Pangolins in Peril of a Silent Extinction

Pangolins in Peril of a Silent Extinction


Resembling a walking pine cone, the pangolin is a spiny anteater highly prized in Asia. Its scales and blood, used in traditional medicine, and delicious flesh are widely trafficked on the international black market. The huge demand for this shy, nocturnal creature now threatens the pangolin’s continued existence.

Pangolins, two species of which are highly endangered, lack the media attention granted to other species teetering on the brink of extinction. Tigers, whales and pandas are all well-known and protected animal celebrities. While the armored, toothless pangolin quietly assumes the title of most trafficked mammal on Earth.

Between 116,000 to 200,000 of these creatures were estimated to be illegally traded over a 2-year period, according to Annamiticus, an animal-rights group. Astoundingly, these numbers outpace even the sale of elephant and rhino ivory. Pangolins are believed to possess astonishing magical abilities. Their scales, mixed with tree bark, are said to ward off evil spirits and create strong love charms. In some parts of Africa the creatures are sacrificed in rainmaking ceremonies, or burned to scare away lions.

Trapped in Indonesian forests, pangolins both alive and frozen, are also sold by the ton in China. The Journal of Chinese Medicine credits the animal with the additional attributes of promoting menstruation and relieving the pain of arthritis. Chuan Shan Jia or pangolin scales, are dried and mixed with oil, butter, vinegar, or male urine. The resulting paste is classified as ‘salty and cool’ and as ‘entering the liver and stomach channels’. Wealthy restaurant patrons eagerly pay top-dollar to indulge in banned dishes made of pangolin.

Little is known about the remaining wild populations of this creature and funding for research is almost non-existent. Making conservation even more difficult is the fact scientists lack solid data on how many even exist in the wild and in captivity, pangolins typically die quickly, with no apparent cause. This is why zoos almost never feature them in exhibits. Almost nothing is known of their diet, how they interact in their native habitats, or their mating habits.

Even pangolins saved from the eventual fate of being eaten, or being ground into curative tonics, arrive at conservation centers on the verge of death. Poachers keep the animals stacked in tiny cages, pulling off scales gradually as needed. Starved, dehydrated and highly stressed in transit, up to 40% perish within days.

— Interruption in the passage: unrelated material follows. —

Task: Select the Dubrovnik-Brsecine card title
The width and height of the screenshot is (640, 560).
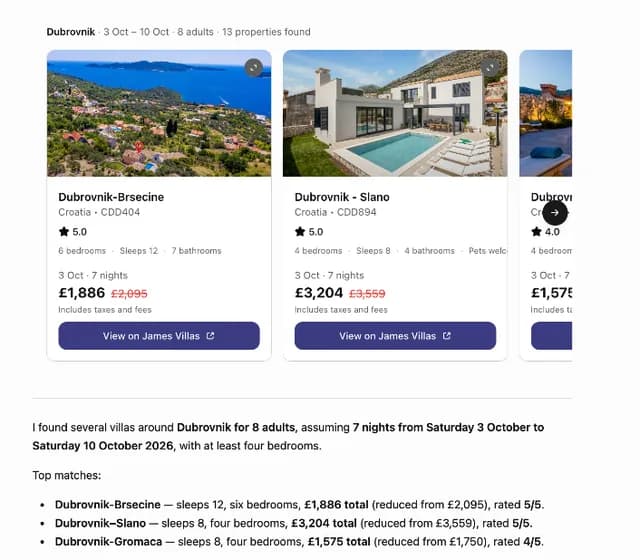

Greater enforcement of anti-poaching and trade restrictions are urgently needed. In 2011, Indonesian customs officials inspecting shipments of fish discovered 5.9 metric tons of pangolin meat and 790 kilograms of scales hidden in the cargo. TRAFFIC International, a wildlife trade organization, says the illegal trade of the animal has grown ‘to ridiculous levels’. The punishment for killing, or smuggling pangolins is low enough to make the risk worthwhile.

The ecological impact of the massive population destruction of the species can only be guessed. What can be known is that a single pangolin eats tens of thousands of insects per year. Their vacancy in the food chain could lead to massive population explosions of ants and destructive termites. Despite efforts by The International Union for the Conservation of Nature, World Pangolin Day held on February 15, generated only mild excitement. Almost completely unknown, the pangolin could become extinct–with few people even knowing it ever existed.